Abstract

The objective of this study is to compare early (24-hour) removal of nasogastric tubes (NGTs) in trauma patients who have undergone emergency celiotomy to removal based on clinical signs of return of bowel function. All trauma patients who underwent an emergency celiotomy between November 1994 and August 1997 were randomized to 24-hour NGT removal, or removal when flatus and decreased NG output indicated. Exclusion criteria included patients with duodenal or esophageal injuries, those with airway intubations that were >24 hours, or those who had undergone same-hospitalization repeat celiotomy. Gastric or severity of intestinal injury were not exclusion criteria.
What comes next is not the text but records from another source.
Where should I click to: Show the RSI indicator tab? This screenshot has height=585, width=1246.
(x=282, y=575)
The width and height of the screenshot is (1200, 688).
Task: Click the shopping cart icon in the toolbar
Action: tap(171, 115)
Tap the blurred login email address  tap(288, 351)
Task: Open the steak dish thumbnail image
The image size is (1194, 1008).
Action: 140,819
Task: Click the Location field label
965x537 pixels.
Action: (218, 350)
Failure of NGT removal was defined as pain, abdominal distention, and vomiting. Mechanisms of injury, Injury Severity Score, operative findings, NGT removal times, morbidity, laboratory data, and reasons for failure were evaluated. A total of 177 patients qualified for the study. Two patients were inappropriately randomized and subsequently excluded. Of the remaining 175 patients, 151 sustained penetrating injuries and 24 sustained blunt injuries. Of the 151 patients in the penetrating injury group, 68 were randomized to the 24-hour pull (study) group and 83 were randomized to the clinical pull (control) group. There were three failures in the study group [3 of 68 patients (4.4%)] and three failures in the control group [3 of 83 patients (3.6%)]. Of the 24 blunt injury patients, 10 were randomized to the study group and 14 were randomized to the control group. There was one failure in the study group [1 of 10 patients (10.0%)] and one failure in the control group [1 of 14 patients (7.1%)]. Overall failure rate for the study group was 5.1 per cent [(3+l)/(68+10) = 5.1%] versus 4.1 per cent for the control group. Overall failure for all patients in the study was 4.6 per cent. Injury severity score, morbidity, and lab values were not significantly different. It is safe to remove NGTs at 24 hours in most trauma patients regardless of the severity of injury (failure rate, 5.1%). The surgical dogma of the need to have an NGT in longer for blunt trauma was not revealed in this study, however, a larger study would be needed to determine this with significance.